The peer review system for research

The disclaimer

In the last few years I have often read about the crisis in scholarly (mostly scientific) peer review.
I share the belief that the current system is surely suboptimal and must be changed. Much of what I say below is not original: I have read so many posts and books by Tim Gowers, Bjoern Brembs, Mike Taylor, Michael Nielsen, Michael Eisen, Noam Nisan, and many other people, that I can’t remember them all. I have a year’s experience as managing editor of an open access no-fee journal, two years’ experience as an editor (= referee) for a Hindawi journal, and many years experience as a journal referee. My research area is mathematics and various applications, so there may be some discipline-specific assumptions that don’t work for other fields. And it is not possible to cover every issue in a blog post, so I don’t claim to be comprehensive.
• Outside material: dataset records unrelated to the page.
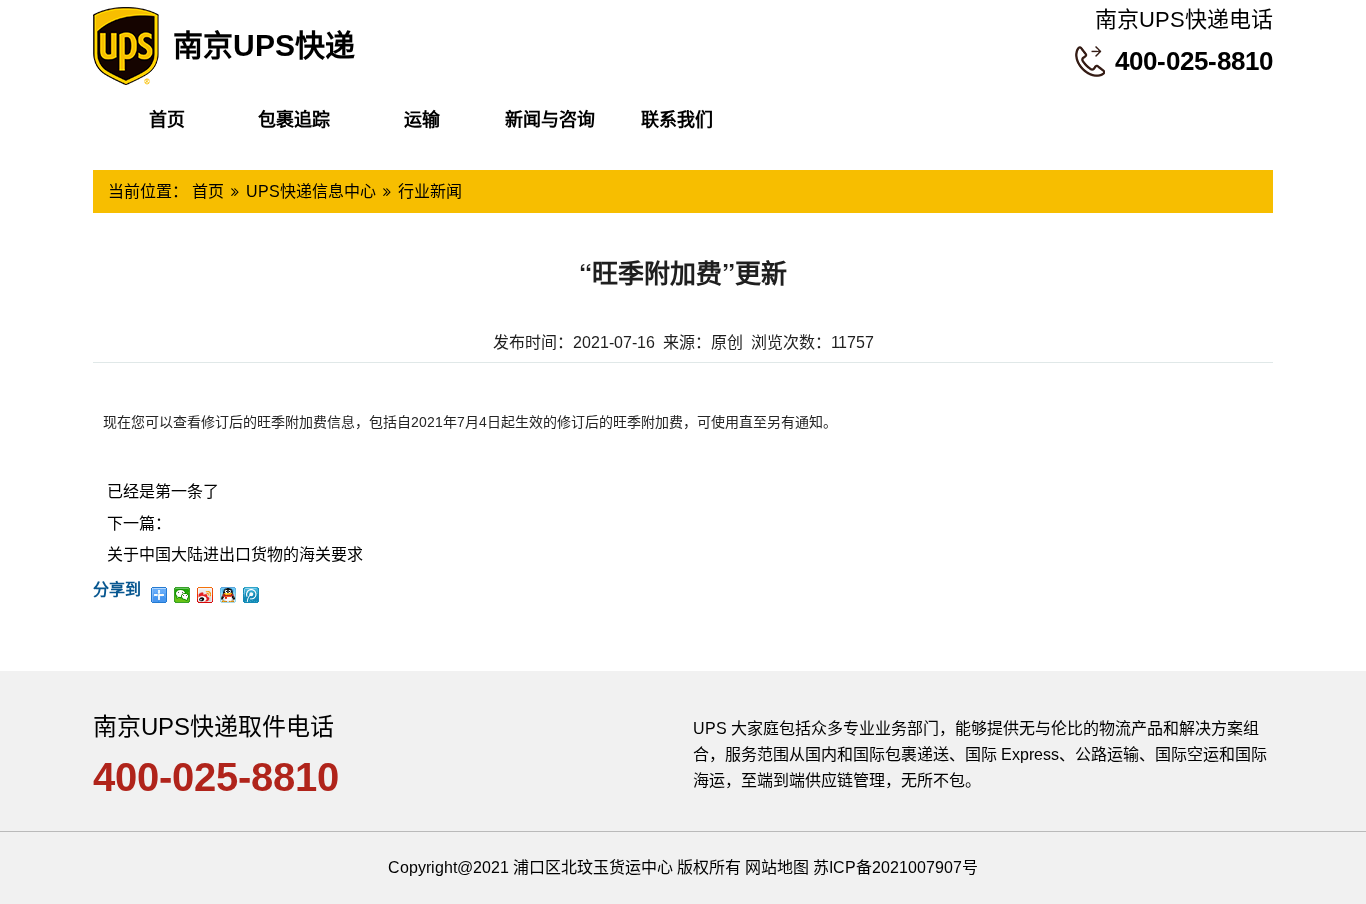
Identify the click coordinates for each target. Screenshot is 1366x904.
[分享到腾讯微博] (251, 595)
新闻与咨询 (550, 120)
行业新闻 (430, 191)
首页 (167, 120)
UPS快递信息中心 (311, 191)
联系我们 (677, 120)
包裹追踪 (294, 120)
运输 (422, 120)
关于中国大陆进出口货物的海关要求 (235, 554)
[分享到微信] (182, 595)
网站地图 (777, 867)
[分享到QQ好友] (228, 595)
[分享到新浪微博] (205, 595)
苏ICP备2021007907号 (895, 867)
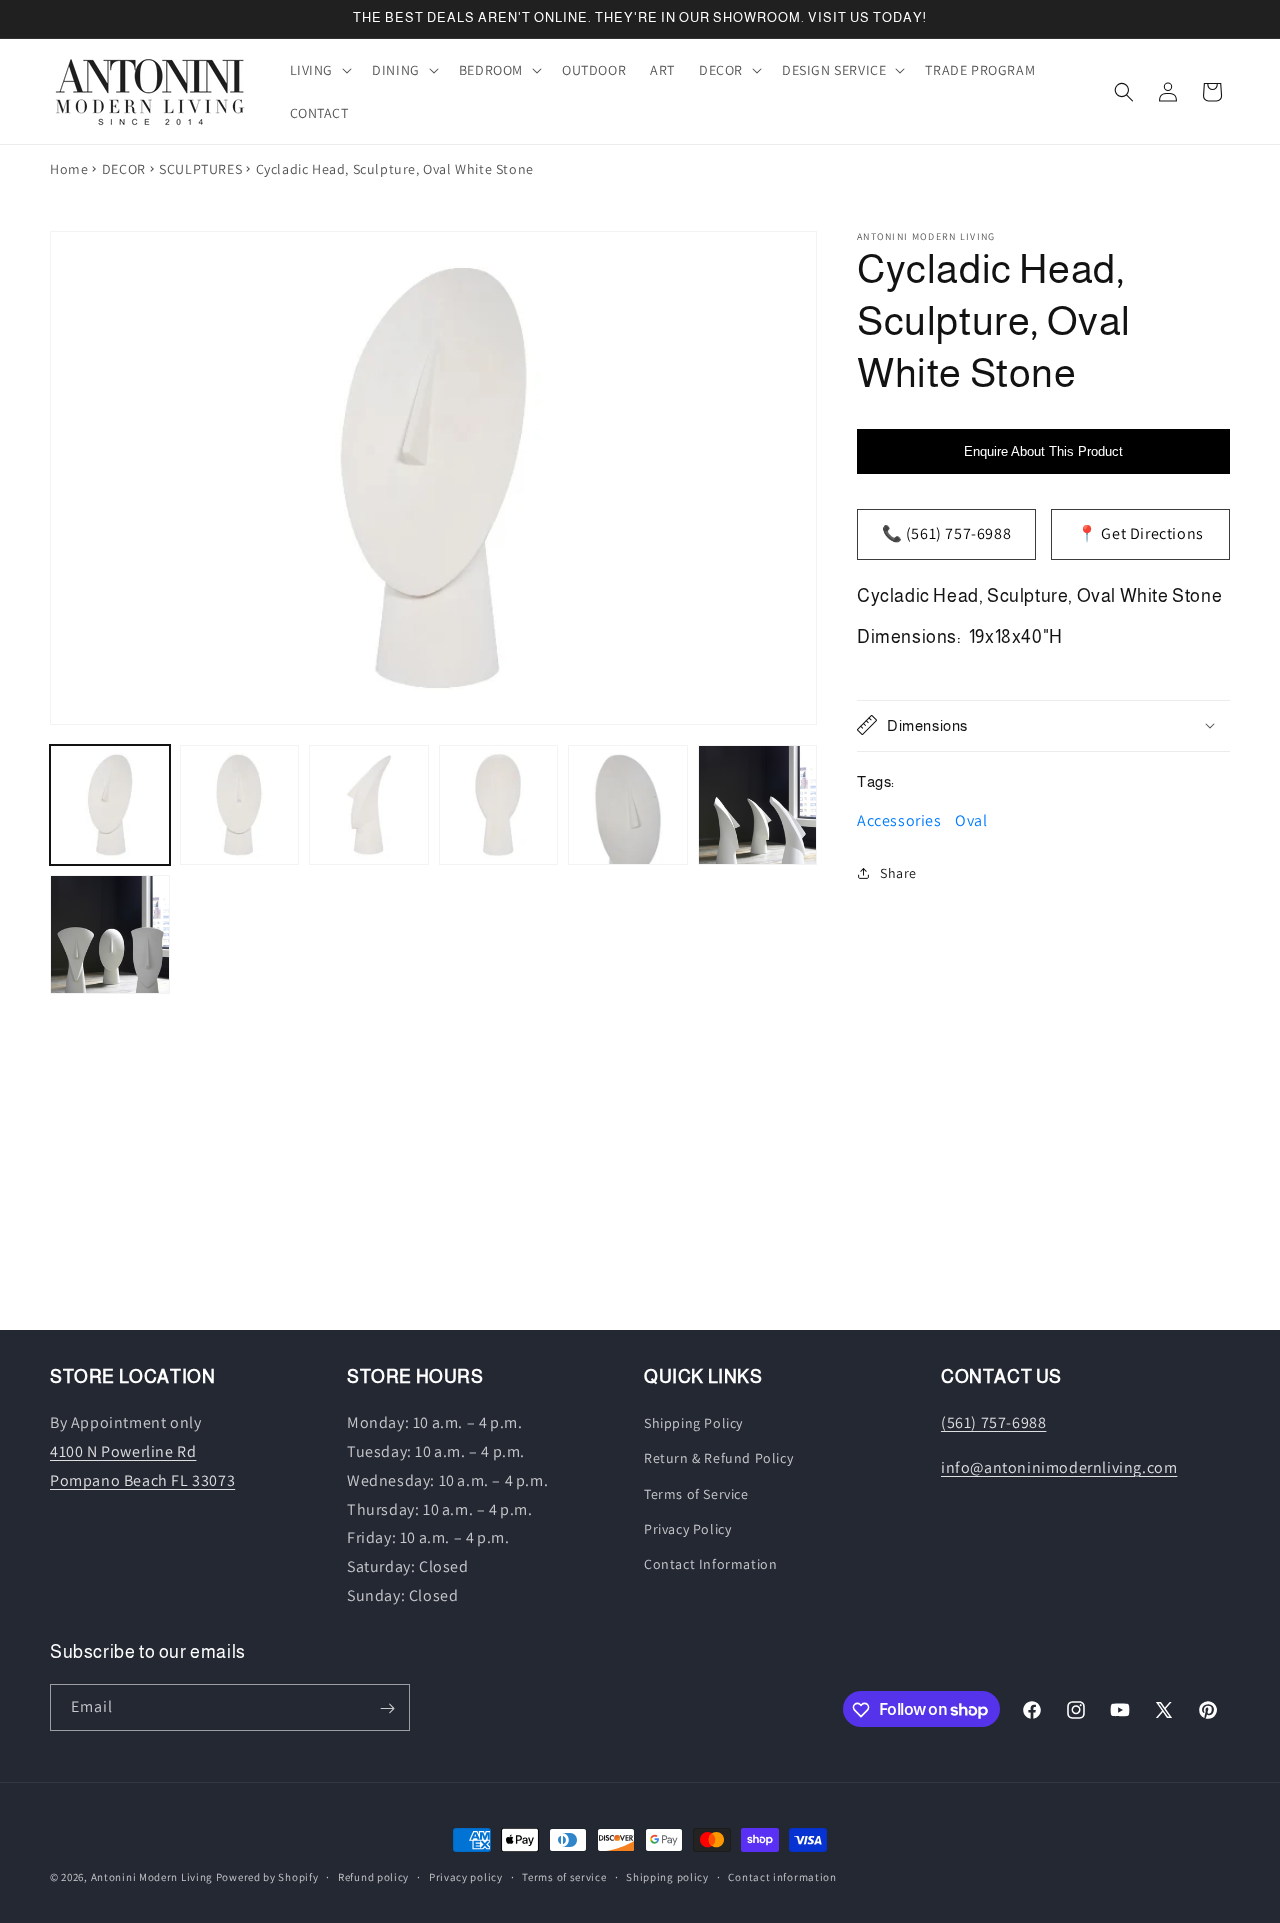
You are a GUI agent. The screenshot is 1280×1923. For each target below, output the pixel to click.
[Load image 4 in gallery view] (499, 805)
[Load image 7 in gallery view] (110, 935)
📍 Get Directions (1140, 533)
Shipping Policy (693, 1424)
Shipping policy (667, 1876)
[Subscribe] (387, 1708)
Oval (971, 820)
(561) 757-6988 (993, 1423)
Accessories (899, 820)
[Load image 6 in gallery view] (758, 805)
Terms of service (564, 1876)
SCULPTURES (200, 169)
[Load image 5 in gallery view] (628, 805)
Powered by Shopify (267, 1877)
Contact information (782, 1876)
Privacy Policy (687, 1529)
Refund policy (373, 1876)
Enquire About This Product (1043, 451)
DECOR (124, 169)
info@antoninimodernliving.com (1059, 1467)
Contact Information (710, 1564)
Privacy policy (466, 1876)
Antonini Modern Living (152, 1877)
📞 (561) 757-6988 (947, 533)
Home (69, 169)
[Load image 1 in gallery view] (110, 805)
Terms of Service (696, 1494)
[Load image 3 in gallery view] (369, 805)
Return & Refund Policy (718, 1459)
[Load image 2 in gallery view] (240, 805)
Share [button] (898, 873)
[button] (319, 70)
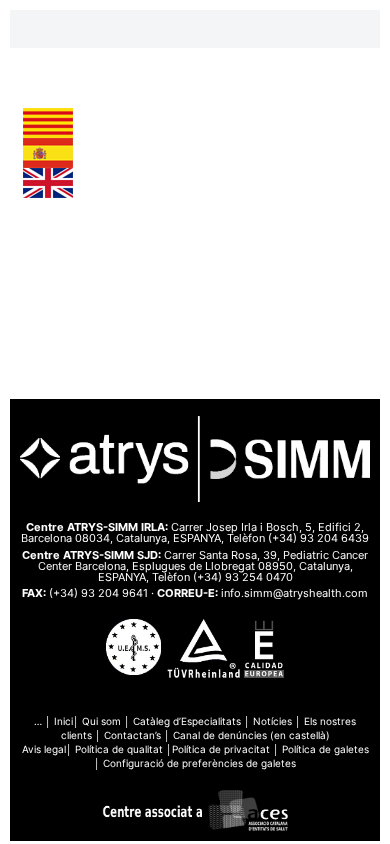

The latest online furore was occasioned by a so-called “sting” operation published in Science (unlike most articles in that magazine, this one is freely readable). I don’t think it worth commenting in detail on that specific article. It tells us little we didn’t know already, and missed a big opportunity to do a more comprehensive study. It does show by example that pre-publication peer review can fail spectacularly. Some other (often amusing) instances from the last few years involve computer-generated papers that are much low quality than the one submitted by Science, presumably accepted by computer-generated editors (even mathematics is not immune and some journals have done this more than once).

Some people have claimed that these weaknesses in peer review are exacerbated by the pay-to-publish model (they are certainly not exclusive to such journals, as the examples above, some published by Elsevier in toll access journals, show). This model certainly does lead to clear incentives for “Gold OA” journals to publish very weak papers. However, since authors have to pay, there are countervailing incentives for authors. If the reward system is poorly organized (as it seems to be in China, for example), then authors may still choose these predatory journals. But since papers in them are unlikely to be read or cited much, it seems unlikely to create a large problem. Journal reputation counts too – most predatory journals receive few submissions, for good reason. The existence of many low quality outlets (which predates the rise of open access journals) is a nuisance and possible trap for inexperienced researchers, and reduces the signal/noise ratio, but is not the main problem.

The main problem is: the currently dominant model of pre-publication peer review by a small number of people who don’t receive any proper payment for their time, either in money or reputation, is unlikely to achieve the desired quality control, no matter how expert these reviewers are. Furthermore, our post-publication system of review to ensure reliability is rudimentary, and corrections and retractions are not well integrated into the literature.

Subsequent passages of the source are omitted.